You could cover every surface in your office with how-to books on managing change, the phrase du jour. But one aspect of change management that often eludes IT managers is how to better influence corporate colleagues. If information technology drives business decisions, IT execs must communicate and be persuasive with other department heads on key project management issues. Here are a few ideas to get you started:
1) Become the teacher: Creating a Web-centric culture is an important corporate objective at Eastman Chemical. But creating a culture isn't an overnight event. "What usually happens is you have pockets of excellence, where the users might get out ahead of you, and [you have pockets of] others who are slower to adapt," says David Holden, manager of e-commerce applications and services. Almost every new technology introduction - and culture - starts that way, he notes.

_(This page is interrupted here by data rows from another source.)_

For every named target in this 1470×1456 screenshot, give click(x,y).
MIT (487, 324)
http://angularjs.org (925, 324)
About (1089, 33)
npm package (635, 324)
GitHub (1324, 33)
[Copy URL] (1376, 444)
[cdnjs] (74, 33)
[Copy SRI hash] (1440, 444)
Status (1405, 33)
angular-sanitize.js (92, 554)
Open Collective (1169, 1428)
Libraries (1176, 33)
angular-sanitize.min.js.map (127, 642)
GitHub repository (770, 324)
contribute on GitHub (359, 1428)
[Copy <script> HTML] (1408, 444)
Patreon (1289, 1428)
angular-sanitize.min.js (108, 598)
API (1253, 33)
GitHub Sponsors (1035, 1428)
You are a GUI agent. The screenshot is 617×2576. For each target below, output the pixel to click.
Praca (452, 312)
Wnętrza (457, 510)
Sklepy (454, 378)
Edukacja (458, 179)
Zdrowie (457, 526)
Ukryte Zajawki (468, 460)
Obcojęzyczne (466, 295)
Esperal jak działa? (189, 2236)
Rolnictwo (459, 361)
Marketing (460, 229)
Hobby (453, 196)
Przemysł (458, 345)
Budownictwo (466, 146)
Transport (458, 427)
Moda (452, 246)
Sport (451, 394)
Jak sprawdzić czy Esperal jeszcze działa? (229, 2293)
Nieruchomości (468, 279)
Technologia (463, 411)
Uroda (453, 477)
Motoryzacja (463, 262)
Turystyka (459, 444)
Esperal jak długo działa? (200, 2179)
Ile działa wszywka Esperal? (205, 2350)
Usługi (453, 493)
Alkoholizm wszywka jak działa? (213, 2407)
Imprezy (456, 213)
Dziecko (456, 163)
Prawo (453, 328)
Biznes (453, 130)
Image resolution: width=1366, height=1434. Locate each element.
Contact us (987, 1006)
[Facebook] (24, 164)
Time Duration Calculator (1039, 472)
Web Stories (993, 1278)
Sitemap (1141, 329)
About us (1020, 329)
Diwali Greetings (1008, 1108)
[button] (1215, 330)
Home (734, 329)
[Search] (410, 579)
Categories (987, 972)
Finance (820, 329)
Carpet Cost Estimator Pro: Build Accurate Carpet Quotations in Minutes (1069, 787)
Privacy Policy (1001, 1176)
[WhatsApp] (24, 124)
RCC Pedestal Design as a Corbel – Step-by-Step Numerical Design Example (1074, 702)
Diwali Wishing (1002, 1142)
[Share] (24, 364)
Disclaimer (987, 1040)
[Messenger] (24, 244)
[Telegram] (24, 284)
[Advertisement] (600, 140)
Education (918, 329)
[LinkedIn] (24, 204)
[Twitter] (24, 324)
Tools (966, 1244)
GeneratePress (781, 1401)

Holden devotes department resources to the effort of getting other execs on board and to educate them about new business models. "We'll hold meetings with business managers and bring in consultants from outside or do a demo of something for them. The trick is not to mandate it, but to find champions," Holden says.
2) Talk the talk: According to Bud Albers, CTO of Getty Images, a digital image provider, the most important thing IT execs can do is talk in business language terms. "Be able to have a direct discussion about ROI and conversion rates that drive revenue. Put that front and center," Albers says.
3) Bring everyone up to speed: Also important is making sure IT workers understand the company's business cycles, says Richard Ligus, president of Rockford Consulting Group in Illinois. "One way to accomplish that is to develop detailed process maps and work instructions for each user such as those found in ISO manuals," he says. Once an IT member learns the users' work sequence and the company's cyclicals, that person becomes an invaluable resource to the user. Key to putting technology professionals on the path to business acumen is to develop and enforce an internal process that guides IT members to this methodology.
4) Collaboration: Perhaps the most important new skill area is collaboration. "Invariably it comes down to decision-making - not just getting [decisions] made, but how it happens," says Jim Highsmith, a consultant at Cutter Consortium, an IT consulting company.
IT execs need to be articulate enough to easily explain proposed solutions from an IT perspective and savvy enough to cooperate on compromises with people from sales and marketing, HR, and other groups. "It's not just empowerment," Highsmith says. "If IT people make the [technical] decisions and don't consult users, that's no better than the business staff making decisions without consulting IT."